Challenge
Swap "magnifier" for "magnifying glass" everywhere in the lines that follow, and reproduce them with no other changes.

Dataset excerpt
────────────────────────────────────────

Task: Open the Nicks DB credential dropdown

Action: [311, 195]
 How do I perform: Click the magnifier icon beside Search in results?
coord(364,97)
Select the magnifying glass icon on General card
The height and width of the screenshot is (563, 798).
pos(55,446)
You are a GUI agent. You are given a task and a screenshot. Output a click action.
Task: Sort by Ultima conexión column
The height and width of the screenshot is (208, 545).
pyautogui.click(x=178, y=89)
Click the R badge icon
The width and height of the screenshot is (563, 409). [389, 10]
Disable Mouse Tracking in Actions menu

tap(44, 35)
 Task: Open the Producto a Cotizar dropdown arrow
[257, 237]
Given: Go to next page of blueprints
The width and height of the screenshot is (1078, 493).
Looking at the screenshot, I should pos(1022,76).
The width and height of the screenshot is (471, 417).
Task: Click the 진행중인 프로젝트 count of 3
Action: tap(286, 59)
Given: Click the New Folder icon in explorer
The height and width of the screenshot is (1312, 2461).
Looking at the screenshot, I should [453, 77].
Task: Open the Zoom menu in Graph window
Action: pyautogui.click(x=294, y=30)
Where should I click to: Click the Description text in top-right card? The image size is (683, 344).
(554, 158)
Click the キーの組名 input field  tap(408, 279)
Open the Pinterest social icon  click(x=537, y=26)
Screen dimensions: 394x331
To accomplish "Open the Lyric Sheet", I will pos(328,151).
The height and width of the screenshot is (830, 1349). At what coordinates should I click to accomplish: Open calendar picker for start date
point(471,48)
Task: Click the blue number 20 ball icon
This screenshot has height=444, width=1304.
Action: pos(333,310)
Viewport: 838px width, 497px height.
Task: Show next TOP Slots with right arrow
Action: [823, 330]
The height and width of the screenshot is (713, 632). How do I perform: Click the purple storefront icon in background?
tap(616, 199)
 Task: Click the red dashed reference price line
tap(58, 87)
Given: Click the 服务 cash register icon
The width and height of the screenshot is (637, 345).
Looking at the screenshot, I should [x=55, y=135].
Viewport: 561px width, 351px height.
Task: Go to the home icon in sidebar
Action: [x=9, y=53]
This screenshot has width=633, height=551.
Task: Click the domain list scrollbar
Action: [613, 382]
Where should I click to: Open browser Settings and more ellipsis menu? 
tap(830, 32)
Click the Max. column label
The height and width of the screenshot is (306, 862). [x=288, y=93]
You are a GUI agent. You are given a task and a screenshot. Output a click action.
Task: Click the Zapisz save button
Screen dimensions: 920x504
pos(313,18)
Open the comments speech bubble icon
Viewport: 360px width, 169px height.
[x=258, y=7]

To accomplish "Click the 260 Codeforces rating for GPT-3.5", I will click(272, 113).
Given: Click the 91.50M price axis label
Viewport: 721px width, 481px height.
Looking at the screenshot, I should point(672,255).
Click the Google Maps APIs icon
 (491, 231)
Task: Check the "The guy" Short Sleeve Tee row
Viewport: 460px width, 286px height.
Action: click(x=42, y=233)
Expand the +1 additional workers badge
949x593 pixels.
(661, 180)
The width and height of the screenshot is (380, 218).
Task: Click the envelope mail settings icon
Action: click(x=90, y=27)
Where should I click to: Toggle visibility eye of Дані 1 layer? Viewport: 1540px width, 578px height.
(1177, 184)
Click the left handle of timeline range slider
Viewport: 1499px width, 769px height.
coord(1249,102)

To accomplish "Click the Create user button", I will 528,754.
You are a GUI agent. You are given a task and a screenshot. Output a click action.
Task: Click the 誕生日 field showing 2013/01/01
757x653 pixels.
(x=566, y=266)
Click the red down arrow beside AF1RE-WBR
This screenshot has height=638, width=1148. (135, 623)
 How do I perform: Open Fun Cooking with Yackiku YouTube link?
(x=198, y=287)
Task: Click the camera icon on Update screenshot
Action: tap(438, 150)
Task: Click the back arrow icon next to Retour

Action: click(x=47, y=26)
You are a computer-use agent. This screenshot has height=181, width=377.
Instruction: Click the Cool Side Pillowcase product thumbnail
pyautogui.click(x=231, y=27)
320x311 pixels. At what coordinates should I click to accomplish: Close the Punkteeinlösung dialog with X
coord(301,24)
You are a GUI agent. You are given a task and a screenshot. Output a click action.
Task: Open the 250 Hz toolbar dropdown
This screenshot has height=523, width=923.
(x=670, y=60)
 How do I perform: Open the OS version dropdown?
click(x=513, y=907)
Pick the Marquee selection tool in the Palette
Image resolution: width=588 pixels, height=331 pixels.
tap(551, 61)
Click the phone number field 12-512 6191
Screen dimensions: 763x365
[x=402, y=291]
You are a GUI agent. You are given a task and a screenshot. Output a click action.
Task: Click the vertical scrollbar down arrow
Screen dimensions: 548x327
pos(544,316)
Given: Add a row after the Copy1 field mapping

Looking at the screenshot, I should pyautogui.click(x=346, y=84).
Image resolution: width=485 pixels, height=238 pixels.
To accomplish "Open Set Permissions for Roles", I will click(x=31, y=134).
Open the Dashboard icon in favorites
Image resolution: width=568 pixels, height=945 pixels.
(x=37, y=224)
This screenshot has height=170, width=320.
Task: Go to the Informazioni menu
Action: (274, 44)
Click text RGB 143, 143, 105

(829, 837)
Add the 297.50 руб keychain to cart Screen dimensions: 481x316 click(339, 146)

────────────────────────────────────────

The result
Task: Open the Nicks DB credential dropdown

Action: [311, 195]
 How do I perform: Click the magnifying glass icon beside Search in results?
coord(364,97)
Select the magnifying glass icon on General card
The height and width of the screenshot is (563, 798).
pos(55,446)
You are a GUI agent. You are given a task and a screenshot. Output a click action.
Task: Sort by Ultima conexión column
The height and width of the screenshot is (208, 545).
pyautogui.click(x=178, y=89)
Click the R badge icon
The width and height of the screenshot is (563, 409). [389, 10]
Disable Mouse Tracking in Actions menu

tap(44, 35)
 Task: Open the Producto a Cotizar dropdown arrow
[257, 237]
Given: Go to next page of blueprints
The width and height of the screenshot is (1078, 493).
Looking at the screenshot, I should pos(1022,76).
The width and height of the screenshot is (471, 417).
Task: Click the 진행중인 프로젝트 count of 3
Action: tap(286, 59)
Given: Click the New Folder icon in explorer
The height and width of the screenshot is (1312, 2461).
Looking at the screenshot, I should [453, 77].
Task: Open the Zoom menu in Graph window
Action: pyautogui.click(x=294, y=30)
Where should I click to: Click the Description text in top-right card? The image size is (683, 344).
(554, 158)
Click the キーの組名 input field  tap(408, 279)
Open the Pinterest social icon  click(x=537, y=26)
Screen dimensions: 394x331
To accomplish "Open the Lyric Sheet", I will pos(328,151).
The height and width of the screenshot is (830, 1349). At what coordinates should I click to accomplish: Open calendar picker for start date
point(471,48)
Task: Click the blue number 20 ball icon
This screenshot has height=444, width=1304.
Action: pos(333,310)
Viewport: 838px width, 497px height.
Task: Show next TOP Slots with right arrow
Action: [823, 330]
The height and width of the screenshot is (713, 632). How do I perform: Click the purple storefront icon in background?
tap(616, 199)
 Task: Click the red dashed reference price line
tap(58, 87)
Given: Click the 服务 cash register icon
The width and height of the screenshot is (637, 345).
Looking at the screenshot, I should [x=55, y=135].
Viewport: 561px width, 351px height.
Task: Go to the home icon in sidebar
Action: [x=9, y=53]
This screenshot has width=633, height=551.
Task: Click the domain list scrollbar
Action: [613, 382]
Where should I click to: Open browser Settings and more ellipsis menu? 
tap(830, 32)
Click the Max. column label
The height and width of the screenshot is (306, 862). [x=288, y=93]
You are a GUI agent. You are given a task and a screenshot. Output a click action.
Task: Click the Zapisz save button
Screen dimensions: 920x504
pos(313,18)
Open the comments speech bubble icon
Viewport: 360px width, 169px height.
[x=258, y=7]

To accomplish "Click the 260 Codeforces rating for GPT-3.5", I will click(272, 113).
Given: Click the 91.50M price axis label
Viewport: 721px width, 481px height.
Looking at the screenshot, I should point(672,255).
Click the Google Maps APIs icon
 (491, 231)
Task: Check the "The guy" Short Sleeve Tee row
Viewport: 460px width, 286px height.
Action: click(x=42, y=233)
Expand the +1 additional workers badge
949x593 pixels.
(661, 180)
The width and height of the screenshot is (380, 218).
Task: Click the envelope mail settings icon
Action: click(x=90, y=27)
Where should I click to: Toggle visibility eye of Дані 1 layer? Viewport: 1540px width, 578px height.
(1177, 184)
Click the left handle of timeline range slider
Viewport: 1499px width, 769px height.
coord(1249,102)

To accomplish "Click the Create user button", I will 528,754.
You are a GUI agent. You are given a task and a screenshot. Output a click action.
Task: Click the 誕生日 field showing 2013/01/01
757x653 pixels.
(x=566, y=266)
Click the red down arrow beside AF1RE-WBR
This screenshot has height=638, width=1148. (135, 623)
 How do I perform: Open Fun Cooking with Yackiku YouTube link?
(x=198, y=287)
Task: Click the camera icon on Update screenshot
Action: tap(438, 150)
Task: Click the back arrow icon next to Retour

Action: click(x=47, y=26)
You are a computer-use agent. This screenshot has height=181, width=377.
Instruction: Click the Cool Side Pillowcase product thumbnail
pyautogui.click(x=231, y=27)
320x311 pixels. At what coordinates should I click to accomplish: Close the Punkteeinlösung dialog with X
coord(301,24)
You are a GUI agent. You are given a task and a screenshot. Output a click action.
Task: Open the 250 Hz toolbar dropdown
This screenshot has height=523, width=923.
(x=670, y=60)
 How do I perform: Open the OS version dropdown?
click(x=513, y=907)
Pick the Marquee selection tool in the Palette
Image resolution: width=588 pixels, height=331 pixels.
tap(551, 61)
Click the phone number field 12-512 6191
Screen dimensions: 763x365
[x=402, y=291]
You are a GUI agent. You are given a task and a screenshot. Output a click action.
Task: Click the vertical scrollbar down arrow
Screen dimensions: 548x327
pos(544,316)
Given: Add a row after the Copy1 field mapping

Looking at the screenshot, I should pyautogui.click(x=346, y=84).
Image resolution: width=485 pixels, height=238 pixels.
To accomplish "Open Set Permissions for Roles", I will click(x=31, y=134).
Open the Dashboard icon in favorites
Image resolution: width=568 pixels, height=945 pixels.
(x=37, y=224)
This screenshot has height=170, width=320.
Task: Go to the Informazioni menu
Action: (274, 44)
Click text RGB 143, 143, 105

(829, 837)
Add the 297.50 руб keychain to cart Screen dimensions: 481x316 click(339, 146)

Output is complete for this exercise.